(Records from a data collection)
------------

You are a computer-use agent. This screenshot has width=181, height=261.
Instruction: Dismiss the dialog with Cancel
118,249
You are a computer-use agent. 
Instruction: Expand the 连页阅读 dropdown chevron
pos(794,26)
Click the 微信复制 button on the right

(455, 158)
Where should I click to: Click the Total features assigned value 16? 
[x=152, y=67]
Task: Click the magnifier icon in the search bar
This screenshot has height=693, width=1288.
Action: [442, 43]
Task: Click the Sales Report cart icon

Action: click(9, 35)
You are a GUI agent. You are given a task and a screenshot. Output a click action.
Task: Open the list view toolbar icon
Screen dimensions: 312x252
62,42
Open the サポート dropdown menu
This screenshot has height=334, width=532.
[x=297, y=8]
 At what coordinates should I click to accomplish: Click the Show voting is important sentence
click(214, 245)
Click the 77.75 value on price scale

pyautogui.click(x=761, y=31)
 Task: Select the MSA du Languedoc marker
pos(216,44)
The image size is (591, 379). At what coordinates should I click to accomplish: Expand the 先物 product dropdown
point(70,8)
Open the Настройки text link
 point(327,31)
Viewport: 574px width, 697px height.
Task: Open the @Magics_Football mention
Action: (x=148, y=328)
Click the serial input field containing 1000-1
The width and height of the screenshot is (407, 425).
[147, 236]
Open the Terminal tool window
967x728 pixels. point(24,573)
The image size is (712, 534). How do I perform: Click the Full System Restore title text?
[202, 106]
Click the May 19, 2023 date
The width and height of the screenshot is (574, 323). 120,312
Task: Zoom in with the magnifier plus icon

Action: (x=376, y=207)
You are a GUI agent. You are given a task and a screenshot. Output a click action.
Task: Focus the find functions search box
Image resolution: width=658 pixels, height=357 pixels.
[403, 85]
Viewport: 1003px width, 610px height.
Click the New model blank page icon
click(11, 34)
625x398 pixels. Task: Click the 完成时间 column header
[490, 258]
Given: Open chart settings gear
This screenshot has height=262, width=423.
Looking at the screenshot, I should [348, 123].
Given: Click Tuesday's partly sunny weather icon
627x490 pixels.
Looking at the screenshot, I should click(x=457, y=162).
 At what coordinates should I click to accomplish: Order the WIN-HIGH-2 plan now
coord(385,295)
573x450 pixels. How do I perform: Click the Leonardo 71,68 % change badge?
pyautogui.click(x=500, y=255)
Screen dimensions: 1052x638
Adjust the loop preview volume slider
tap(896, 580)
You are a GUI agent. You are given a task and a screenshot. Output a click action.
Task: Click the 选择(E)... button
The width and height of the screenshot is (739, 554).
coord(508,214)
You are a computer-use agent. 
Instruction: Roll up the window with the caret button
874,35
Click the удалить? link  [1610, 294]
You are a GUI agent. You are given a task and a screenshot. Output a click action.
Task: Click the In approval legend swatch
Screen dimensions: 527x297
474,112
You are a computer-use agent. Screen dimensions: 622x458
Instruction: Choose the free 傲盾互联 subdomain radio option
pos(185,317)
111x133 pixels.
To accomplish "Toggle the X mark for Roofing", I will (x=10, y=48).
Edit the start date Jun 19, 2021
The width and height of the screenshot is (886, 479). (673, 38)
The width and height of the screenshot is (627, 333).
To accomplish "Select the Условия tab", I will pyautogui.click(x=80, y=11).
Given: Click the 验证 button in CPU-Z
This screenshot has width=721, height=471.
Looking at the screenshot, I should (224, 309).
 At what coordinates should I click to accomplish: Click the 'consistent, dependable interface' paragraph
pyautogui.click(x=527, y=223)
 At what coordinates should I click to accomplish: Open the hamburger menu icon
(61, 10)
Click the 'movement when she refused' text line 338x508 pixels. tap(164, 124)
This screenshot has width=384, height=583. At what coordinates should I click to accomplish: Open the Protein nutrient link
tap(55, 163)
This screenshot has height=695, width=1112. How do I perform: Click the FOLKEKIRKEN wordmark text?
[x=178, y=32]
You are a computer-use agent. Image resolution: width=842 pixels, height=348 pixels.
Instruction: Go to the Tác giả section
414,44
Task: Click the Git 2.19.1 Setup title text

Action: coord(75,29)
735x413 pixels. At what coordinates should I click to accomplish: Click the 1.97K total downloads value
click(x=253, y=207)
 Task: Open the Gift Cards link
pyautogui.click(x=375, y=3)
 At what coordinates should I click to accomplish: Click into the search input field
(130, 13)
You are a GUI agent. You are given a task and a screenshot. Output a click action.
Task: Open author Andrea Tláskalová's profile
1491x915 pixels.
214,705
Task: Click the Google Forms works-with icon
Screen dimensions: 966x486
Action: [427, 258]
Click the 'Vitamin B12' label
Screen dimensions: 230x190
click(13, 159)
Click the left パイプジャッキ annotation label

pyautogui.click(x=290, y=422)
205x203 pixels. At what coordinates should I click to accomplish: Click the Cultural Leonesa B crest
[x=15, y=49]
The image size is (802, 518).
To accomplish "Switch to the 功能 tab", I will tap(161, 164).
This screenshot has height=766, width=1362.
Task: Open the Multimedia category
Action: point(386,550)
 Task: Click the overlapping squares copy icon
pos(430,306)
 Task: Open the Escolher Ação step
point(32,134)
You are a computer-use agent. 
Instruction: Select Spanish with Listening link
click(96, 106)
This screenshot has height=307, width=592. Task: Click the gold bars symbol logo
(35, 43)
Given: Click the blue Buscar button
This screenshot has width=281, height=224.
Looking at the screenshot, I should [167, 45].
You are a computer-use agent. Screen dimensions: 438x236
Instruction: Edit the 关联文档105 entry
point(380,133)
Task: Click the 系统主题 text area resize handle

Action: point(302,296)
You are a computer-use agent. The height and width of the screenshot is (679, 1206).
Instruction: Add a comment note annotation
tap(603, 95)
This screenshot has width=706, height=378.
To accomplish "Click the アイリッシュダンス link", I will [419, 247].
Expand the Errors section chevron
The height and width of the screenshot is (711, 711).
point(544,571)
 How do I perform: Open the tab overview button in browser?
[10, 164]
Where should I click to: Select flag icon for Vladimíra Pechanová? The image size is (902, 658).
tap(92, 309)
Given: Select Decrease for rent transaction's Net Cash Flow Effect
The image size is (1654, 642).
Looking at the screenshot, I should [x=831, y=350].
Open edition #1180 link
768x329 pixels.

------------

■ Work instruction
Please reproduce, exactly as written, the lines of the records from the first line through the one containing "Task: Click the magnifier".

■ The answer
You are a computer-use agent. This screenshot has width=181, height=261.
Instruction: Dismiss the dialog with Cancel
118,249
You are a computer-use agent. 
Instruction: Expand the 连页阅读 dropdown chevron
pos(794,26)
Click the 微信复制 button on the right

(455, 158)
Where should I click to: Click the Total features assigned value 16? 
[x=152, y=67]
Task: Click the magnifier icon in the search bar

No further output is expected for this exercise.